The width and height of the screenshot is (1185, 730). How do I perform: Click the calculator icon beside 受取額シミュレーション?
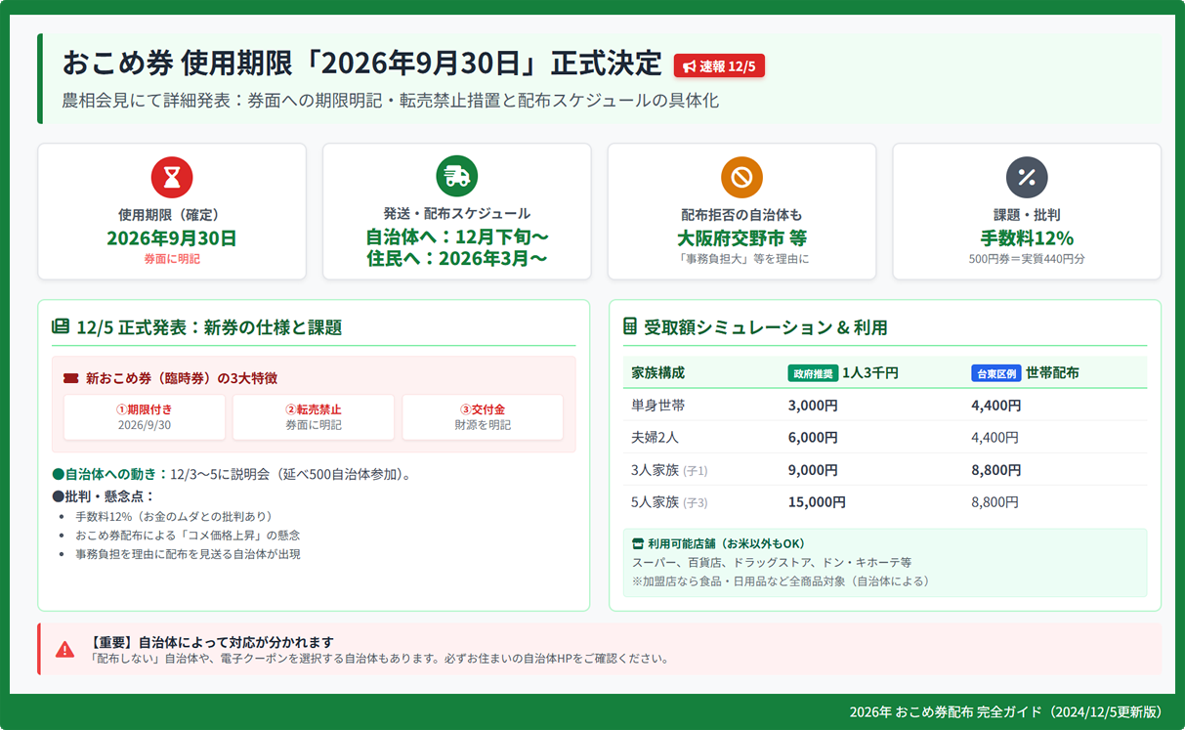[x=630, y=327]
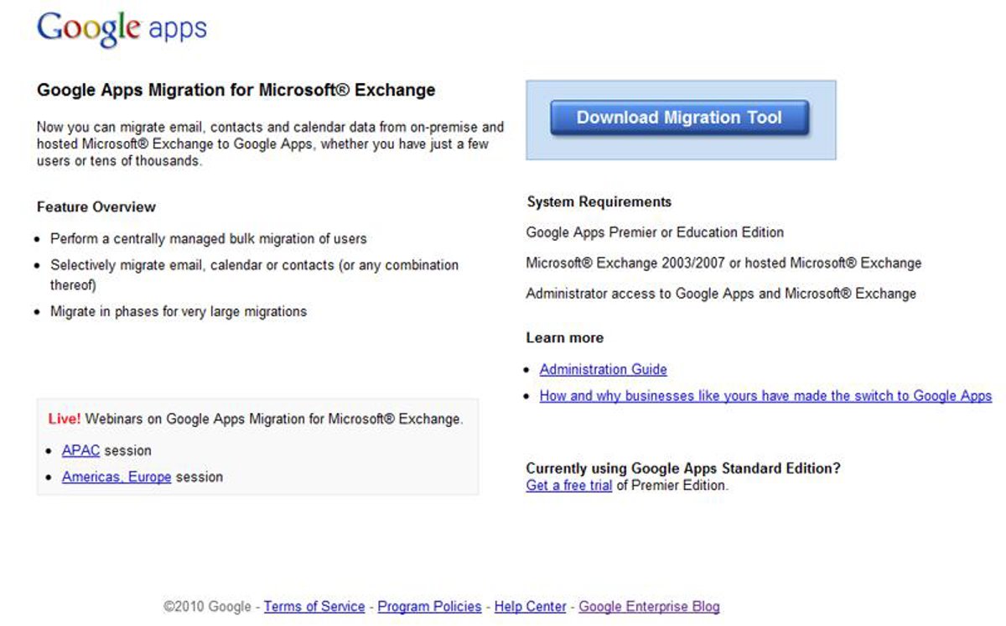Click the ©2010 Google copyright text

click(x=207, y=606)
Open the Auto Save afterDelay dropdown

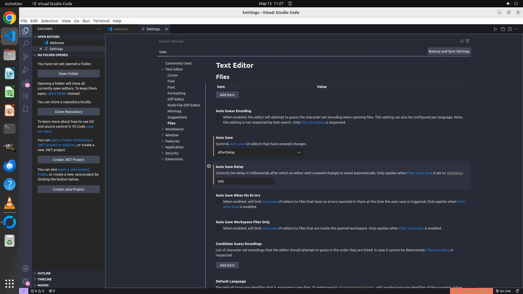pyautogui.click(x=259, y=152)
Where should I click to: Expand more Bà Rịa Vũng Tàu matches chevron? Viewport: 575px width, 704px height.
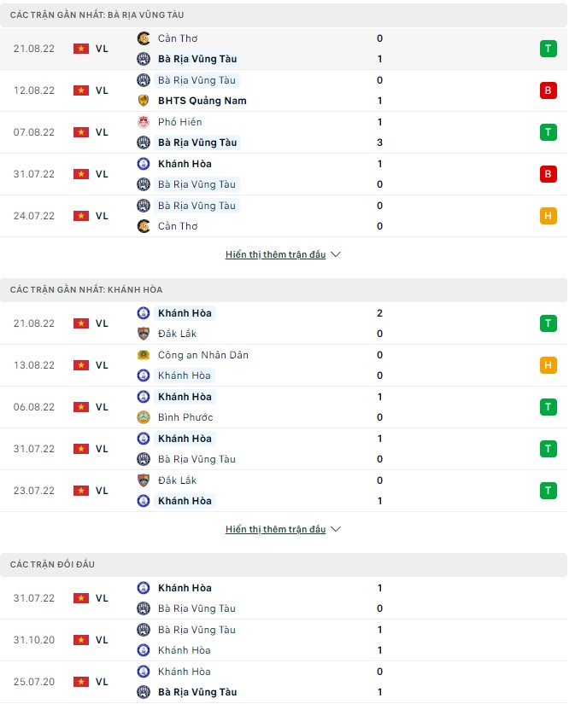click(x=336, y=254)
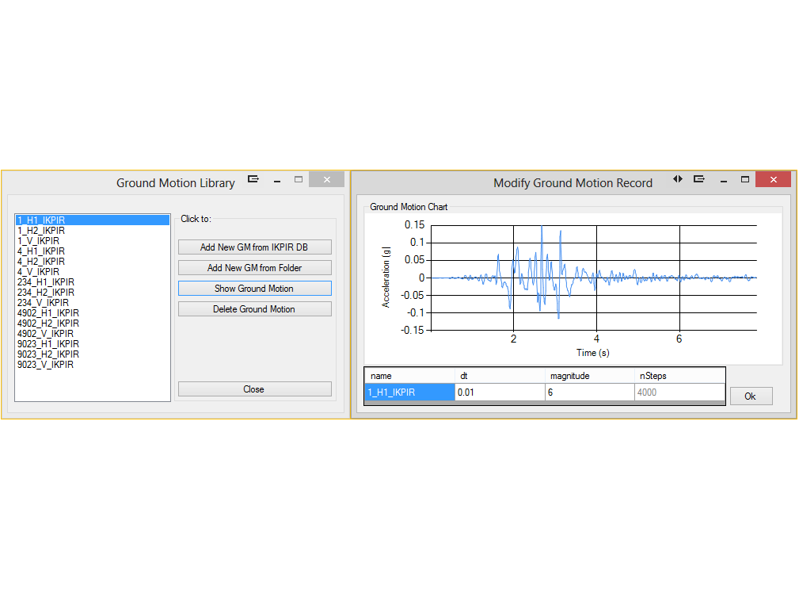Select 4_V_IKPIR from the list
Screen dimensions: 799x605
coord(38,272)
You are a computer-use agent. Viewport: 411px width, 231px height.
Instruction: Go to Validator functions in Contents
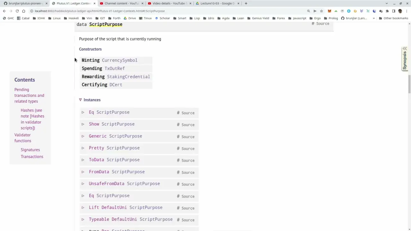[x=22, y=138]
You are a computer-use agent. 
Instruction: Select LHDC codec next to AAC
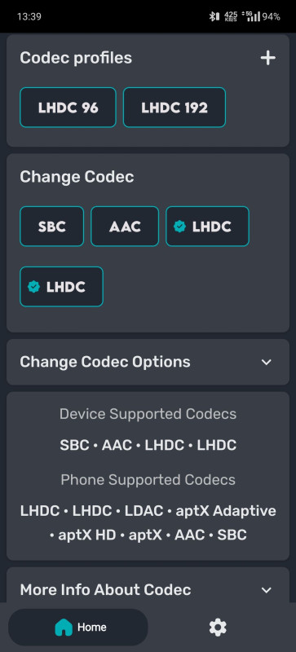click(207, 227)
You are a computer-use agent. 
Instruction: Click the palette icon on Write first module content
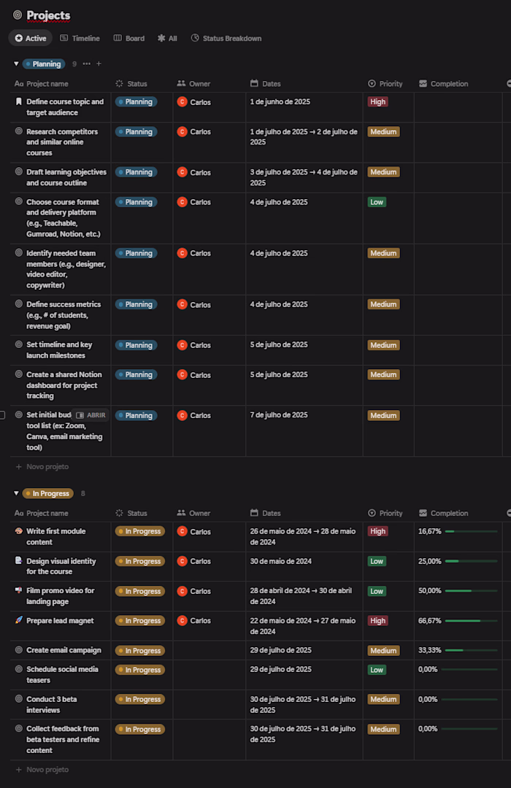click(x=19, y=531)
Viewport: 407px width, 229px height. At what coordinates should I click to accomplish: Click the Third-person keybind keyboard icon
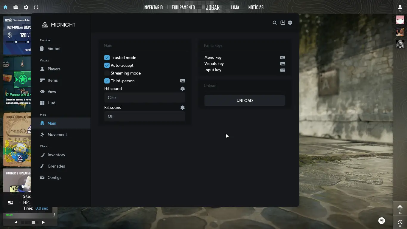[x=183, y=81]
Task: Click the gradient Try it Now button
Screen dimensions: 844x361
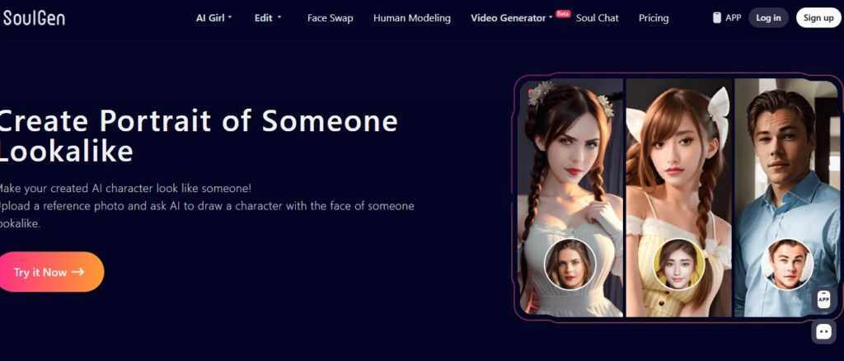Action: tap(50, 272)
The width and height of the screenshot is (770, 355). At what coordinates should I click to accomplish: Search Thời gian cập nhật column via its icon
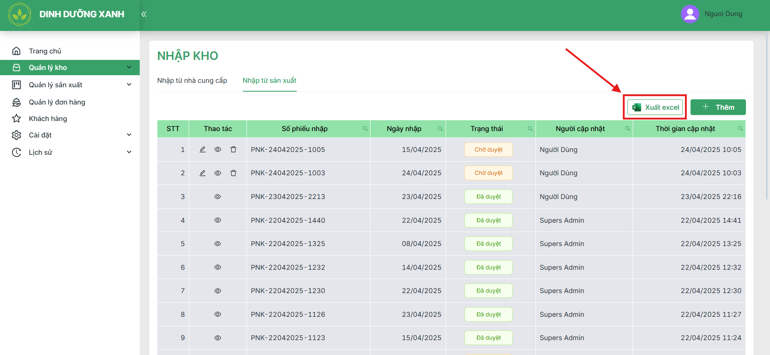click(x=740, y=129)
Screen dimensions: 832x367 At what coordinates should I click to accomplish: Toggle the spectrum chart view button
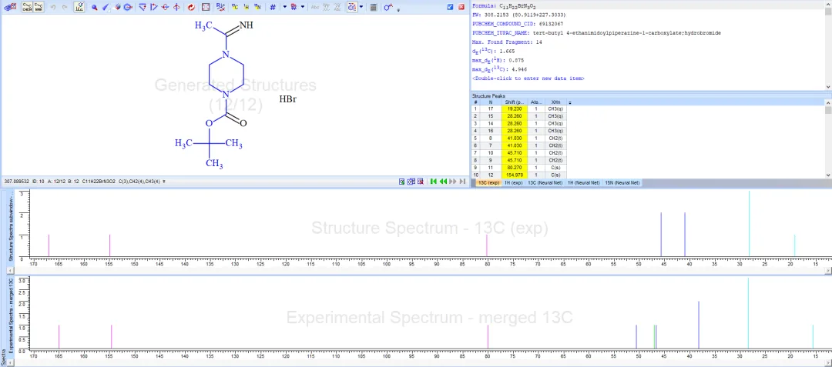79,8
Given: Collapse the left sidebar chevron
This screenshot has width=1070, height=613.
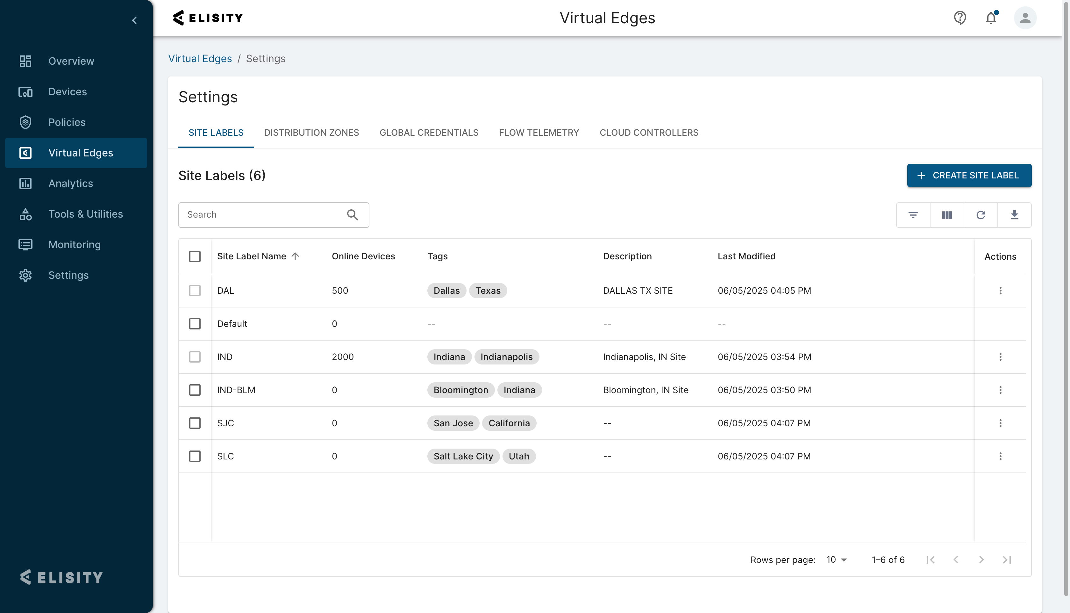Looking at the screenshot, I should point(134,20).
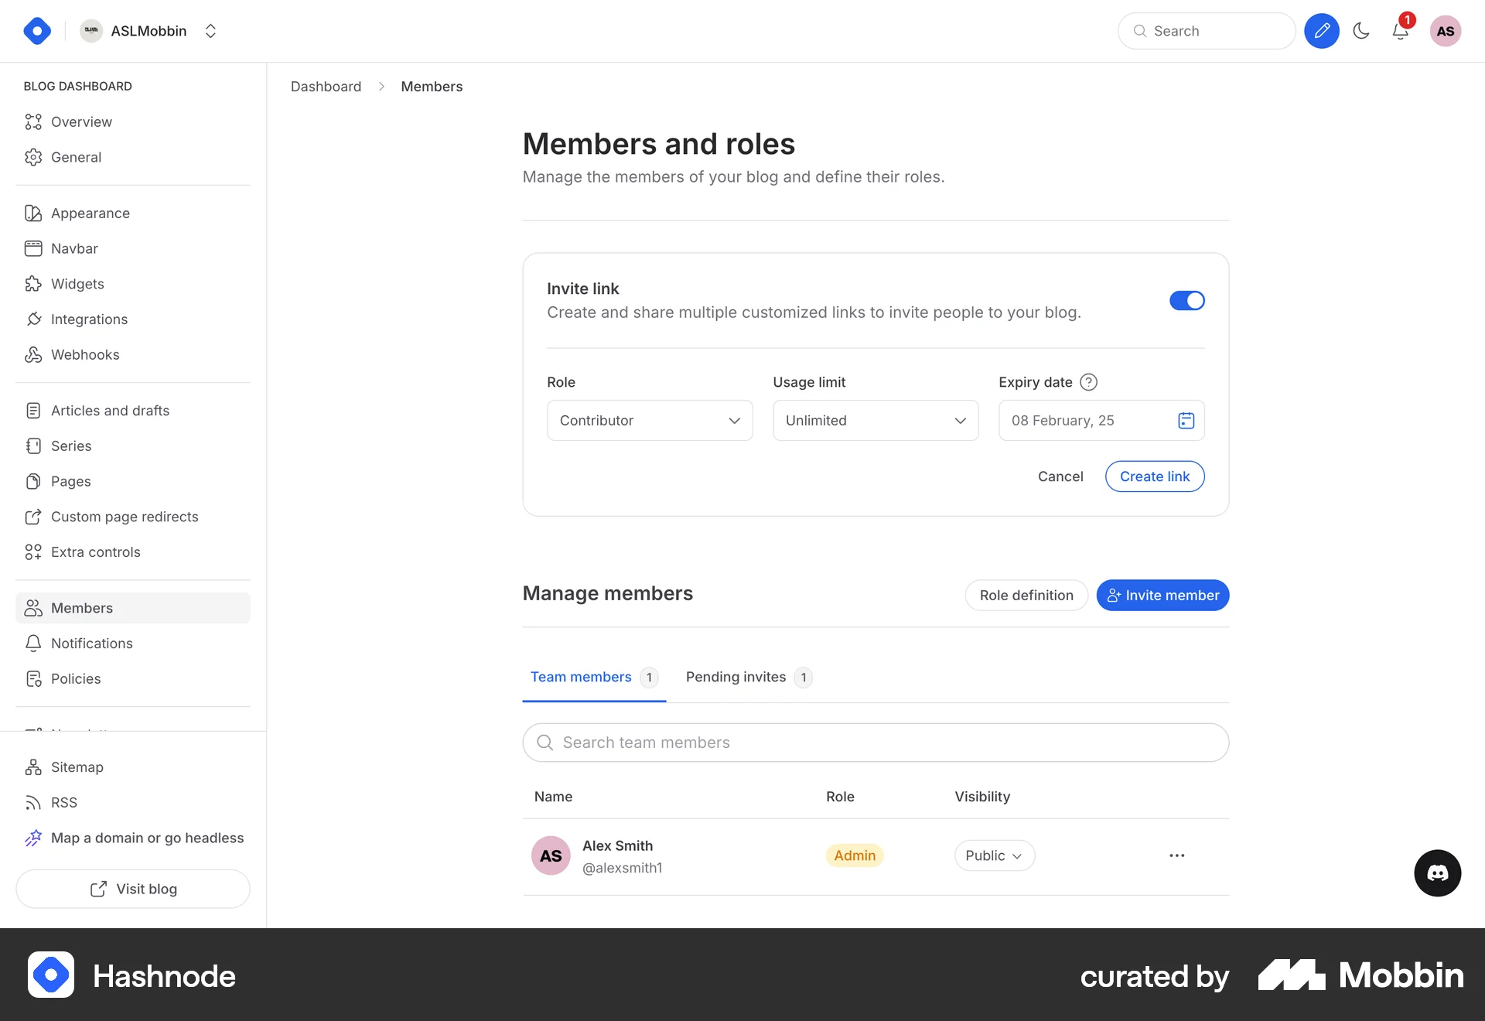Click the write new article pencil icon

pyautogui.click(x=1322, y=31)
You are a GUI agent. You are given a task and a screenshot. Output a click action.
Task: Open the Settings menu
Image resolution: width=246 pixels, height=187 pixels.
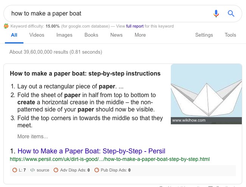[x=204, y=35]
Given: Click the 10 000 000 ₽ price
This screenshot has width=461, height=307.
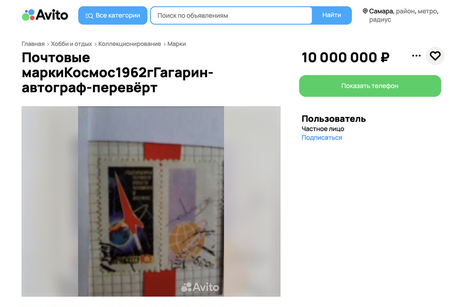Looking at the screenshot, I should (345, 58).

###

* EXERCISE BRIEF: Pick out every line in the items above that contains the string "Open", treating uppercase and lowercase as different, and copy each of those lines.

* FULL RESPONSE:
Open the Auto Save afterDelay dropdown
Task: Open the Settings menu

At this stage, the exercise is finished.